Regulation by the proposed method is carried out as follows (for example, a reversible plate mill equipped with a forced roll cooling system and roll anti-bending system). A slab heated in a methodical furnace to the temperature at which the rolling starts, enters the roughing stand of the mill, where the width is broken and rolled to the thickness of the tack in accordance with the technological instruction. Then the peal enters the finishing stand of the mill, where it is rolled in several passes. Before the last three or four passes, during the passage of the roll through the forced cooling installation, the edges of the roll are cooled more intensively compared to its middle by partially or completely shutting off the water supply to the middle of the roll to a predetermined value in accordance with the readings and the width of the sheets. In this case, the maximum and minimum temperatures, respectively, of the middle and the edges of the roll should be within the temperature range of the end of rolling for a given steel grade in accordance with the technological instruction. If at this maximum value of the temperature difference the regulation range is insufficient, the roll bending anti-bending system comes into operation to eliminate the non-compensated NPO “Search” Order 201/13 of its other transverse profile. Naturally, in this case, the anti-bending force will be less than without applying the proposed method.
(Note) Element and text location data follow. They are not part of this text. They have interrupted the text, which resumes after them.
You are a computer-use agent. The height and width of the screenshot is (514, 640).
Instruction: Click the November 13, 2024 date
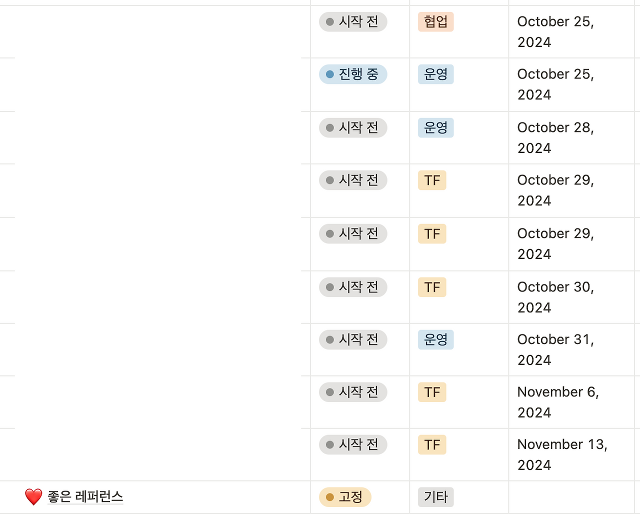tap(562, 454)
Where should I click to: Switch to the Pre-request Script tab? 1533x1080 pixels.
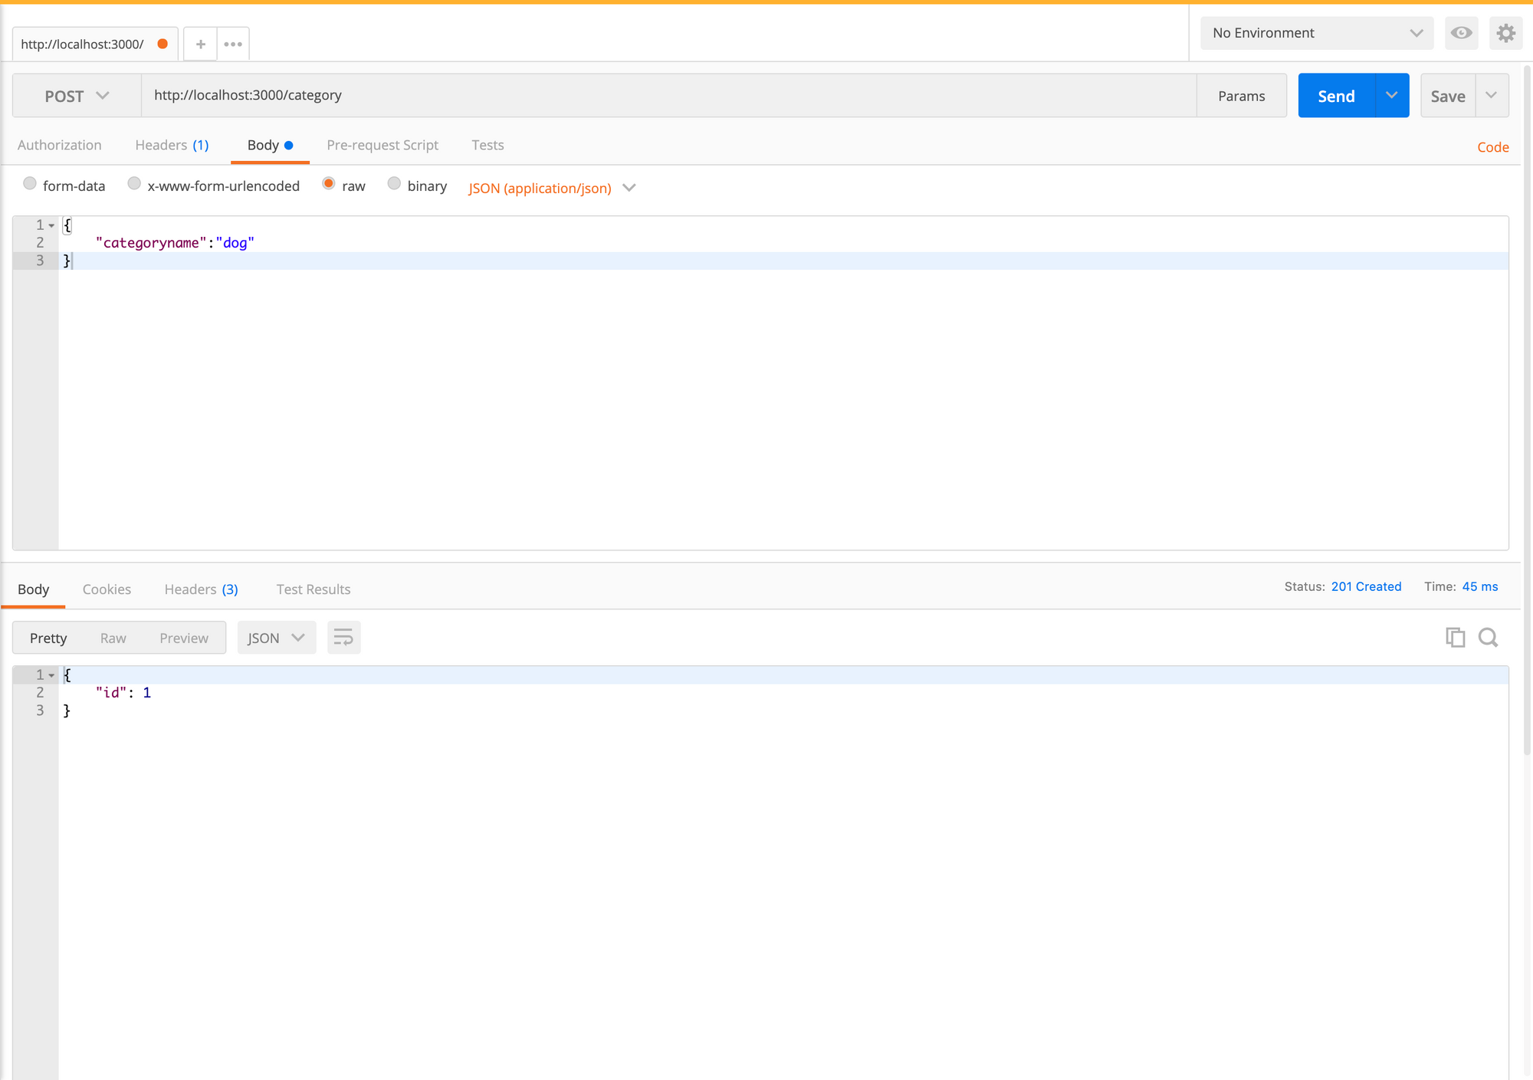pos(382,145)
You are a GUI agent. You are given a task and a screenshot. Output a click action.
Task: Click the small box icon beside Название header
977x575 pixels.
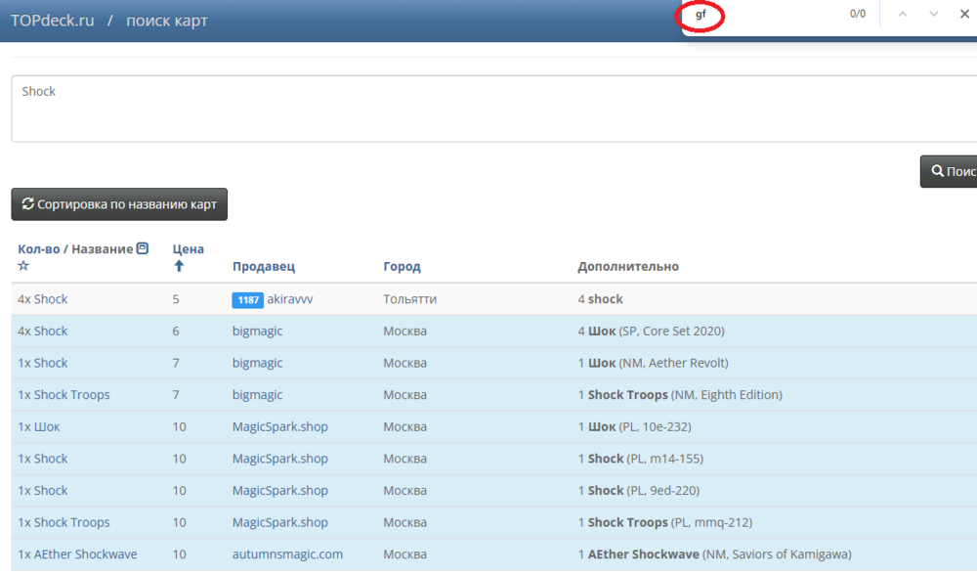tap(143, 248)
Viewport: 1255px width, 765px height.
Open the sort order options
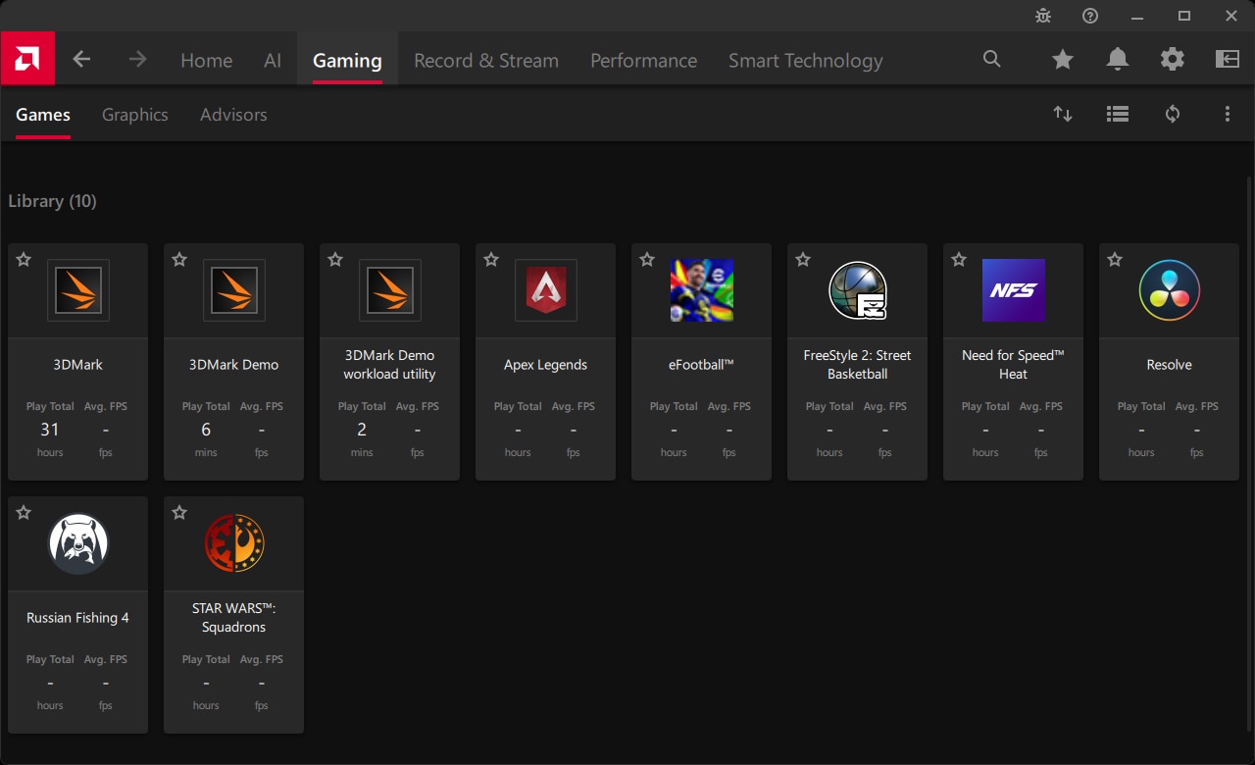(x=1062, y=115)
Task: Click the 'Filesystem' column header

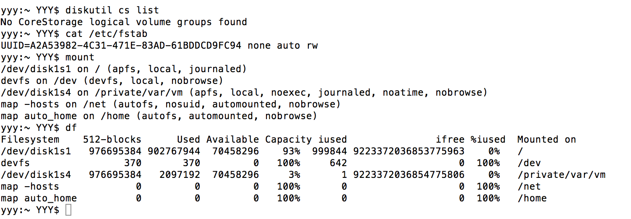Action: (x=30, y=139)
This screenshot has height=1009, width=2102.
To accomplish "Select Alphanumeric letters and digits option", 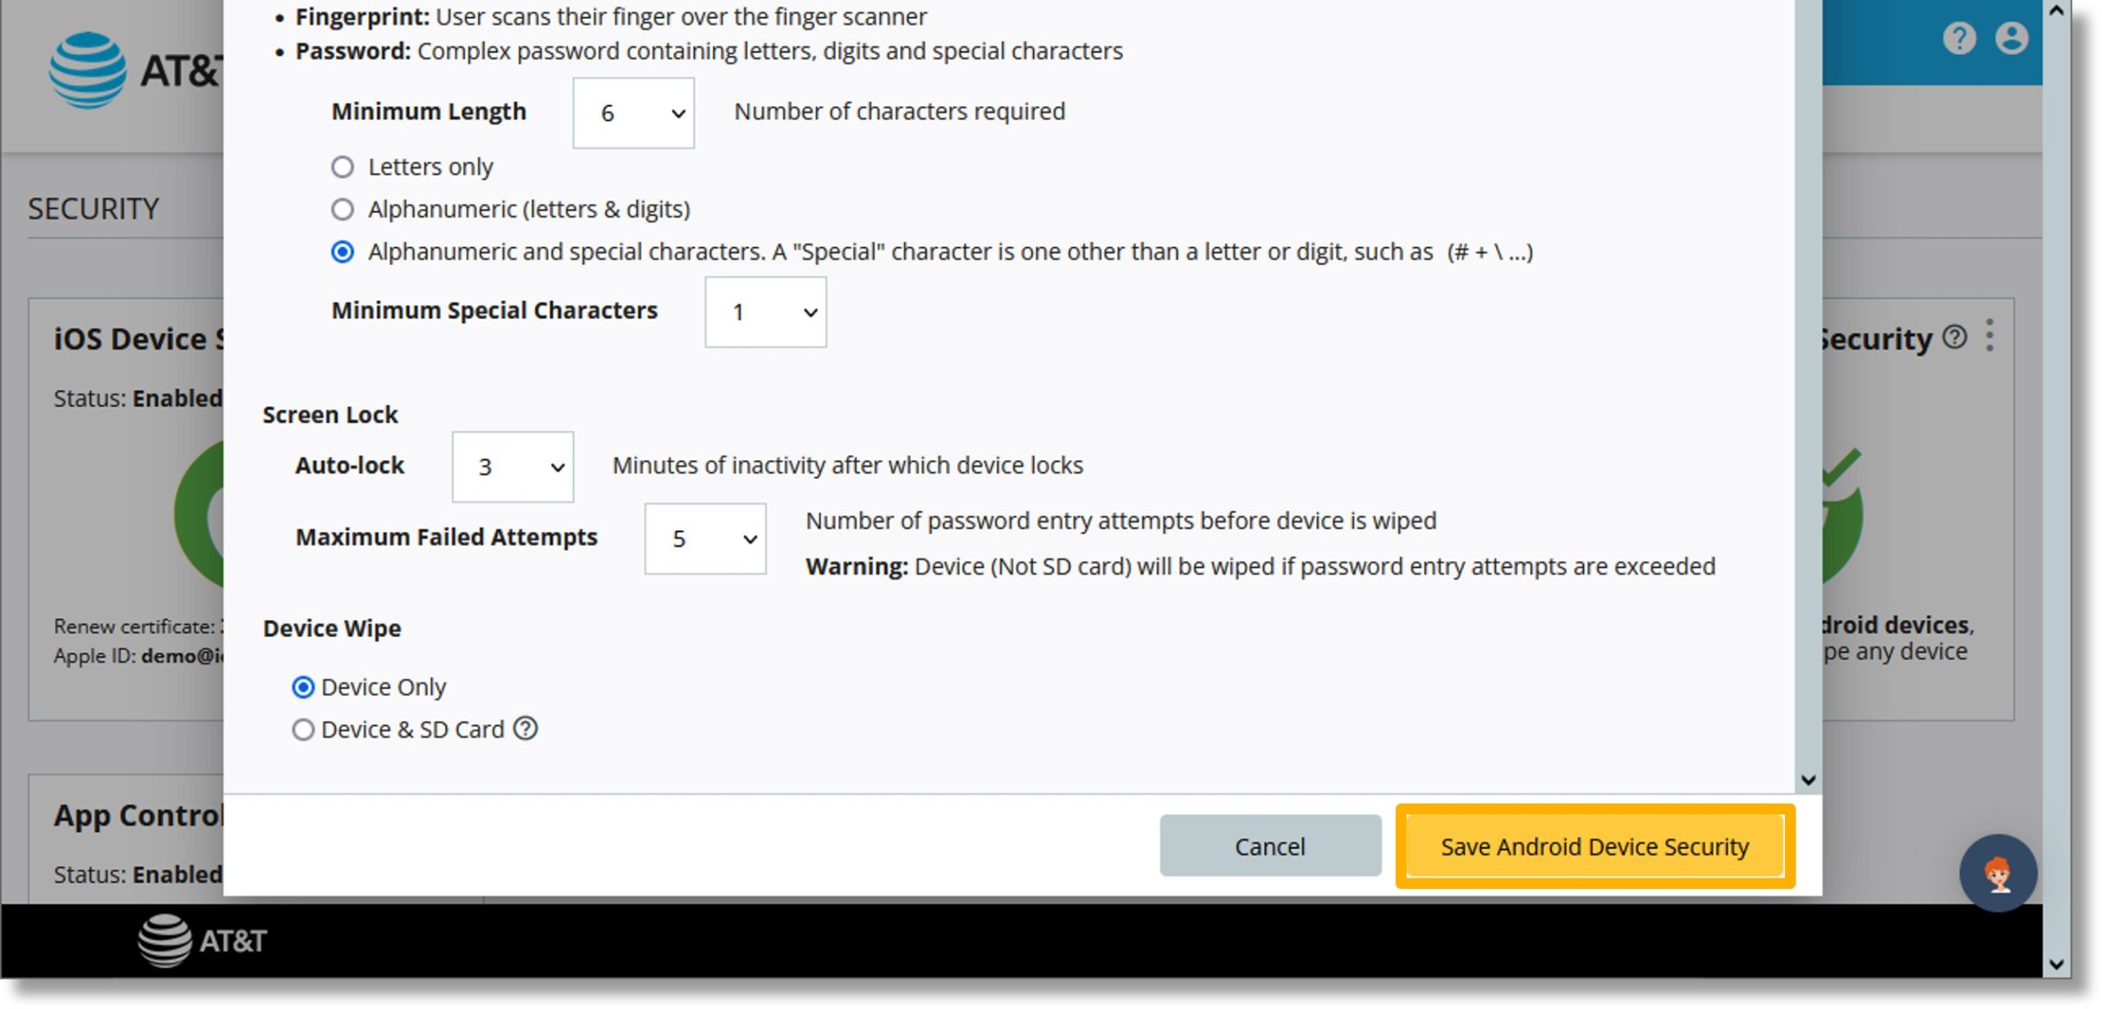I will click(342, 208).
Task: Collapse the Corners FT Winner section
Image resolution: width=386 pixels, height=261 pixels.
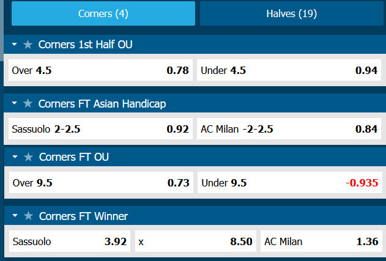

According to studies made DonNiichermetom reversing plate mill for hot rolling, the end rolling temperature at 100-220 ° C (depending on grade) than op ⁰ optimality temperature necessary to obtain fine-grained structure and high mechanical properties of metal. Therefore, the differentiated width cooling of the roll in the last passes will not only increase the accuracy of rolling, but also the quality of the finished sheets.

Claims (4)

Claim Q. 1. A method of regulating the transverse profile of sheets during rolling by changing the deflection of the rolls, characterized in that, in order to increase the durability of the roller bearings by reducing the regulation efforts 25 while increasing the efficiency and regulation range, a temperature is created across the width of the roll that is symmetrical with respect to its axis the difference by lowering the temperature to the edges of the roll in comparison with the temperature of the middle of the roll, and the magnitude of the temperature difference is directly proportional to the rolling force and atno proportional to the width of the rolled sheet. 33 2. The method according to π. 1, characterized in that the temperature difference across the width of the roll create before the last 3-4 passes. 3. The method according to π. 1, characterized in, ₄ 0 that lowering the temperature of the edges of the roll create by forced cooling them using, for example, a water-air mixture, locally supplied to the edges of the roll. 45 4. The method according to π. 1, characterized in that the temperature increase in the middle of the roll is created by additional heating it using, for example, induction heating. 50 Sources of information taken into account in the examination 1. US patent No. 3315506, CL. 72-9, 1972. 2. Japan Patent No. 46-11247, cl. 12C 211.4, 1971. 55 3. England patent No. 1148895, CL Vzm, 1967. 4. Tretyakov A. V., Davletbaev G. G., Bondyugin V. M., Zimina D. A. Influence of the distribution of rolling pressure over the width of the θθ band on the roll deformation, Sat. articles NIITYAZHMASH Uralmashzavod "Production of large machines", Vol. XXII "Rolling equipment", M. "Engineering", 1973, p. 83-96 (prototype). 1 day № 162 Circulation 889 Subscribed Printing house, 2 Sapunova ave.